> [Texte]
▶
Transparence, intelligibilité, contrôlabilité et capacité de rendre compte

3.9.

L’acceptation, ainsi que le développement et la mise en œuvre durables de l’IA vont de pair avec la possibilité de comprendre, de contrôler et d’expliquer le fonctionnement, les actions et les décisions des systèmes d’IA, notamment a posteriori.

3.10.

Les actions et les décisions des systèmes d’IA (résultant d’algorithmes intelligents) ont une influence croissante sur la vie des personnes. C’est par exemple le cas de l’utilisation de l’IA pour les travaux de police fondés sur l’information, pour l’évaluation des demandes de crédit hypothécaire ou pour les procédures d’acceptation de couverture dans le secteur des assurances. À cet égard, l’intelligibilité et la contrôlabilité du processus de prise de décision d’un système d’IA, ainsi que la capacité de rendre compte de ses actions, sont essentielles.

3.11.

D’ores et déjà, de nombreux systèmes d’IA sont très difficiles à comprendre pour les utilisateurs. Mais c’est aussi de plus en plus souvent le cas pour les concepteurs de ces systèmes. En particulier, les réseaux neuronaux sont souvent des boîtes noires (black boxes) dans lesquelles se déroulent des processus (de prise de décision) qui sont devenus incompréhensibles et pour lesquels aucun manuel explicatif n’est fourni.
◀
> [Exercice court 1]
Répondez à ces questions sur le texte consacré à la transparence de l'IA :
(a) Quels domaines d'utilisation de l'IA sont donnés en exemple ?
(b) Quels systèmes sont souvent qualifiés de boîtes noires ?
(c) Outre les utilisateurs, pour qui de nombreux systèmes d'IA deviennent-ils de plus en plus difficiles à comprendre ?
> [Exercice court 2] Reprenez la rédaction du texte sur la transparence de l'IA à la suite de sa dernière phrase.

> [Données fournies]
▶
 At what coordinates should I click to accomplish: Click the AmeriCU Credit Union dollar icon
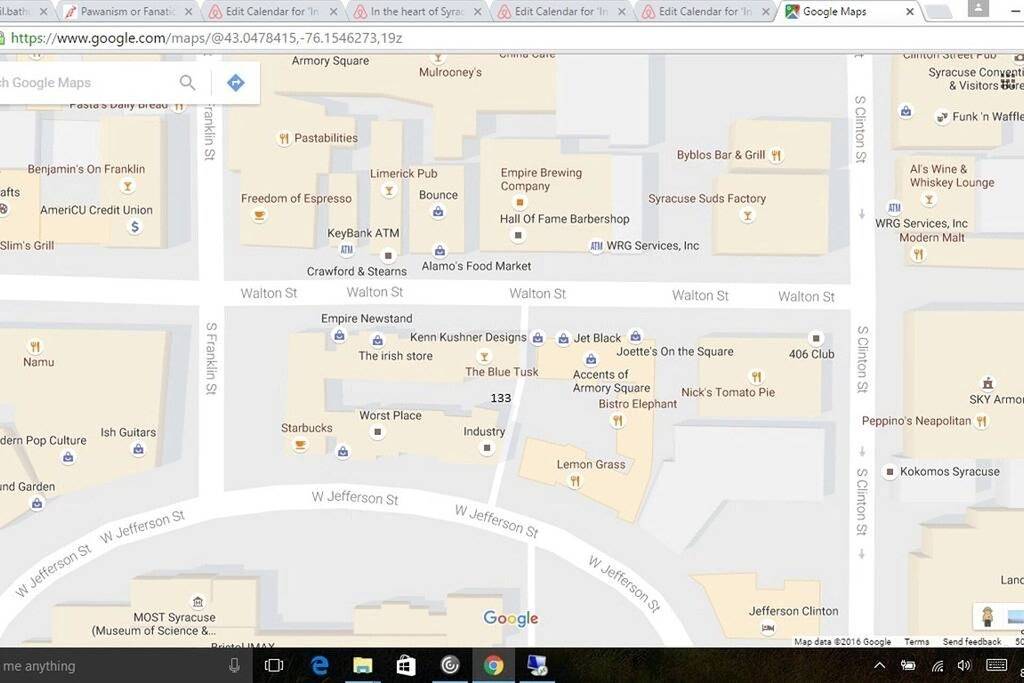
◀
▶
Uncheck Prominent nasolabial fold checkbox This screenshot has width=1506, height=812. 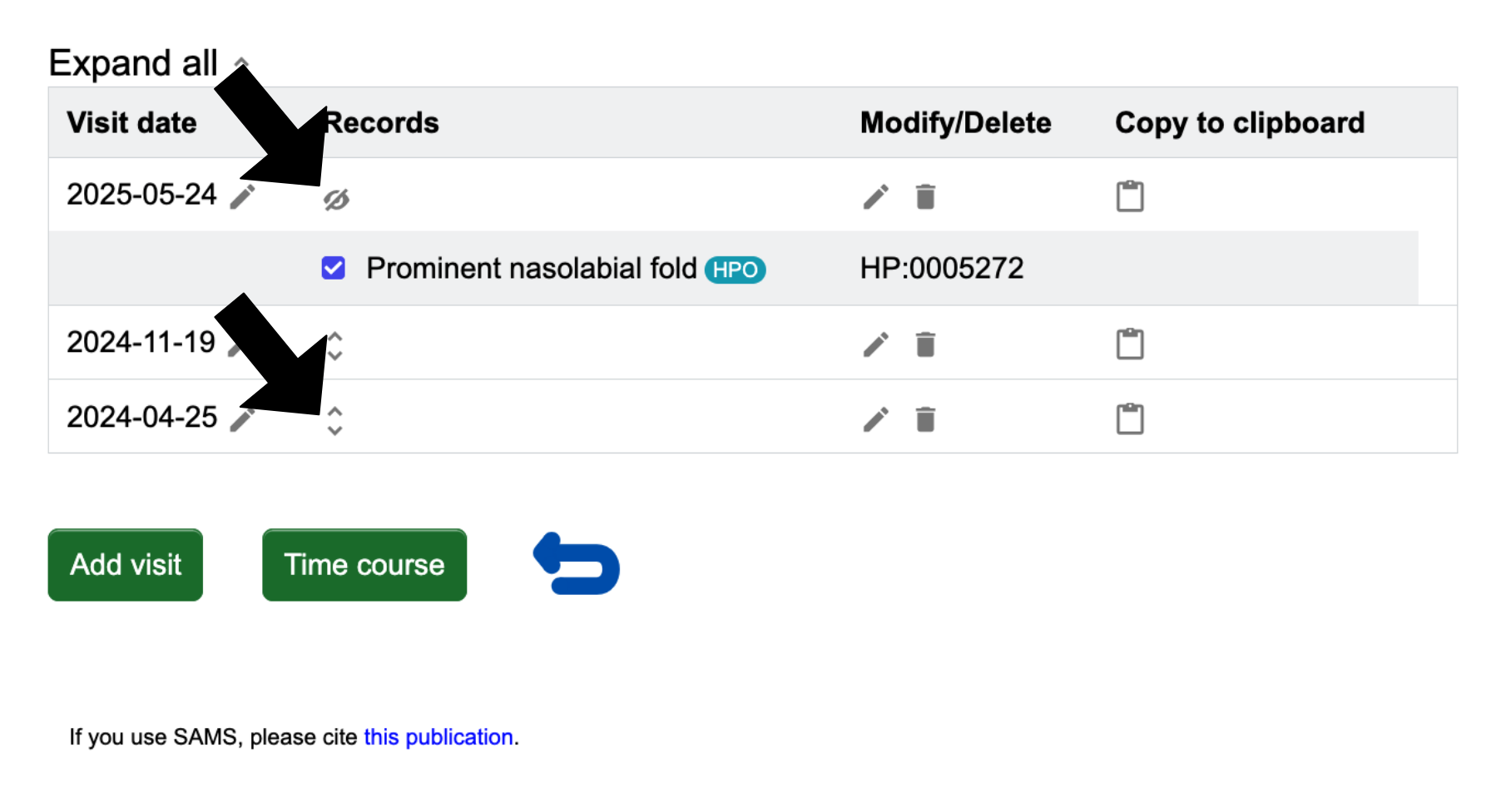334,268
◀
> [Réponse 1]
(a) Les travaux de police fondés sur l'information, l'évaluation des demandes de crédit hypothécaire et les procédures d'acceptation de couverture dans le secteur des assurances.
(b) Les réseaux neuronaux.
(c) Pour les concepteurs de ces systèmes.

> [Réponse 2]
3.12.

Le CESE plaide pour des systèmes d’IA transparents, compréhensibles et contrôlables dont le fonctionnement puisse également être expliqué a posteriori. Il convient par ailleurs de définir quels sont les processus décisionnels qui peuvent être confiés à des systèmes d’IA et quels sont ceux qui ne peuvent l’être, et quand une intervention humaine devrait être privilégiée ou exigée.

d)

Respect de la vie privée

3.13.

Le respect de la vie privée dans le cadre des systèmes d’IA est un sujet de préoccupation. De nombreux biens (de consommation) disposent déjà d’un système d’IA intégré: appareils électroménagers, jouets, voitures, montres et bracelets intelligents ou encore smartphones. Tous ces produits communiquent des données (souvent personnelles) aux plateformes en nuage des producteurs. Les inquiétudes liées à la question de savoir si la vie privée est suffisamment protégée sont d’autant plus vives que le commerce des données, c’est-à-dire la vente à des tiers des données recueillies par le fabricant, est en plein essor.

3.14.

De plus, l’IA est en mesure, grâce à l’analyse d’un très grand nombre de données (souvent) personnelles, d’influencer les choix des individus dans de nombreux domaines (des décisions commerciales aux élections et aux référendums). Les enfants constituent un groupe particulièrement vulnérable. Le CESE exprime sa préoccupation face aux applications d’IA qui visent explicitement à influencer le comportement et les souhaits des enfants.

3.15.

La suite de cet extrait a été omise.